くどいようだが、「あたりまえ」と思っていたことが「あたりまえでない」と気づかないことにはどう仕様もないようだ。もっと広く捉えると、「生きているのがあたりまえ」と思っていたのでは満足は得られないし、これを「天の恵みをいただいて生きている」と気づくことで満足は得られる。つまりは、どれだけ謙虚であるかということになる。「有り難い」とか「感謝する」という心が、どれほど大きな幸せに導いてくれるか、そう感じることの大切さを思い知るのだ。
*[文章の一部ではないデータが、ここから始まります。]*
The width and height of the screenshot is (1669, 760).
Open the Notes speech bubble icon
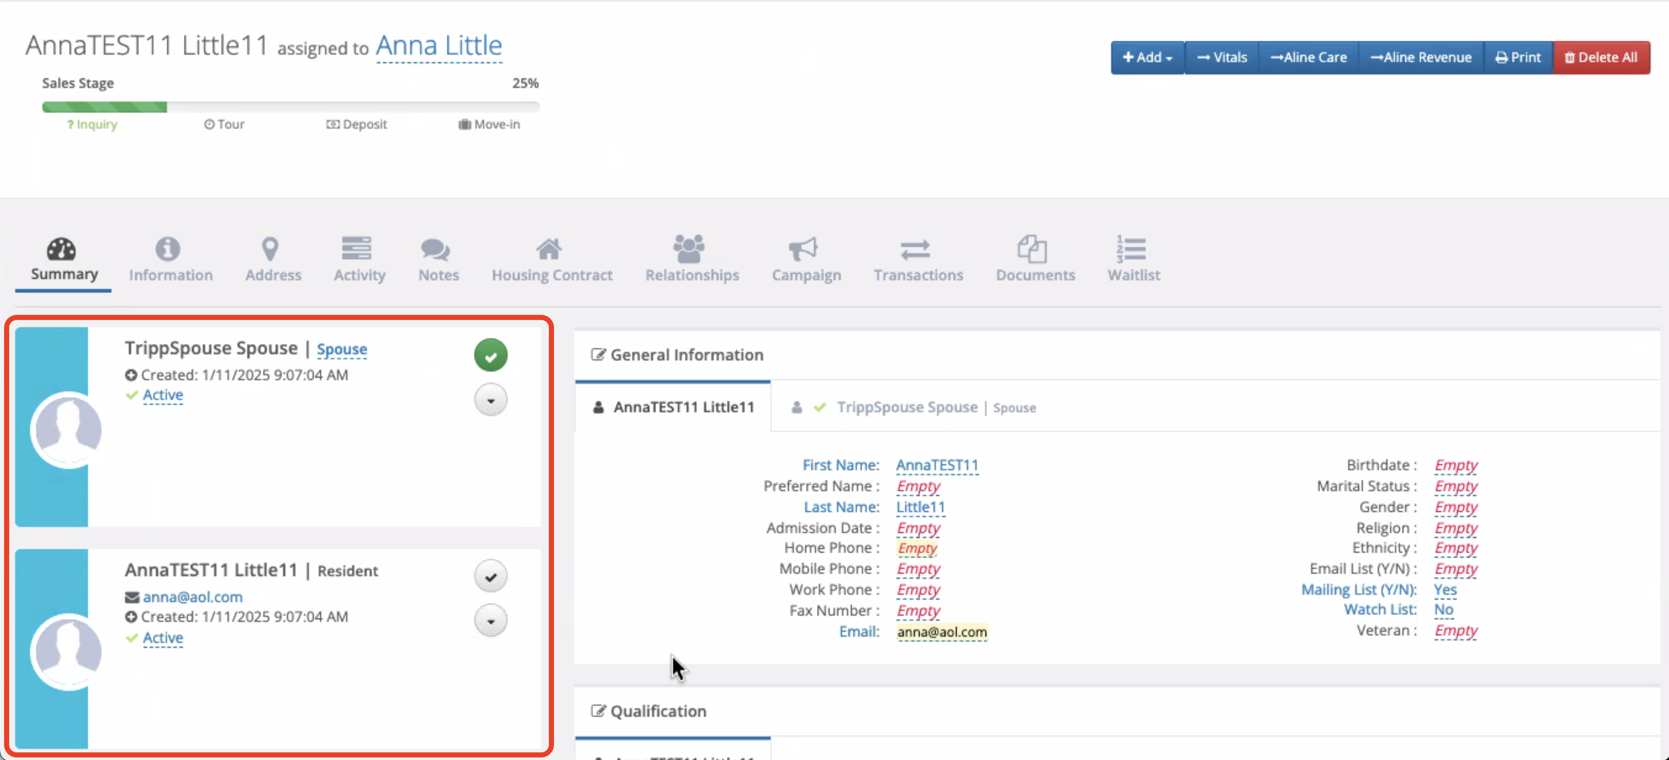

この「あたりまえ」、競馬では、まず有り得ない。強がってみてそう気張ってみせることはあっても、現実、そうではない。どれほど「たまたま」とか「偶然」に支配されてきたことか。その「偶然」で得たものを「あたりまえ」と力んで言ってみて、ちょっとした優越感を味わう、これが楽しいとやってみることは多々あった。しかし、それは「たまたま」得たことにすぎないから、やがて空しさが残るのだ。これを繰り返すだけでは、競馬に取り組む意欲にも影響していく。とうてい満足は得られない。
ここにも、「天の恵みをいただいて」という思いが見えていなければならない。「たまたま」なのだから、よき結果には「有り難い」とか「感謝する」という心を持ち、そこから生まれてくる感動まで味わえるようになっていきたい。競馬は、日々の生活のサイクルよりもきっちりして早いから、さらに言えば、その事柄がはっきりしているから、そこにある「たまたま」もしっかり見えている。「たまたま」がたまたまにしかやって来ないので、そうなったときのうれしさは格別。その瞬間、素直に「有り難い」と感謝すればいいのだ。そのちょっとしたことに気づくか気づかないかで、競馬の持つ意味は違ってくる。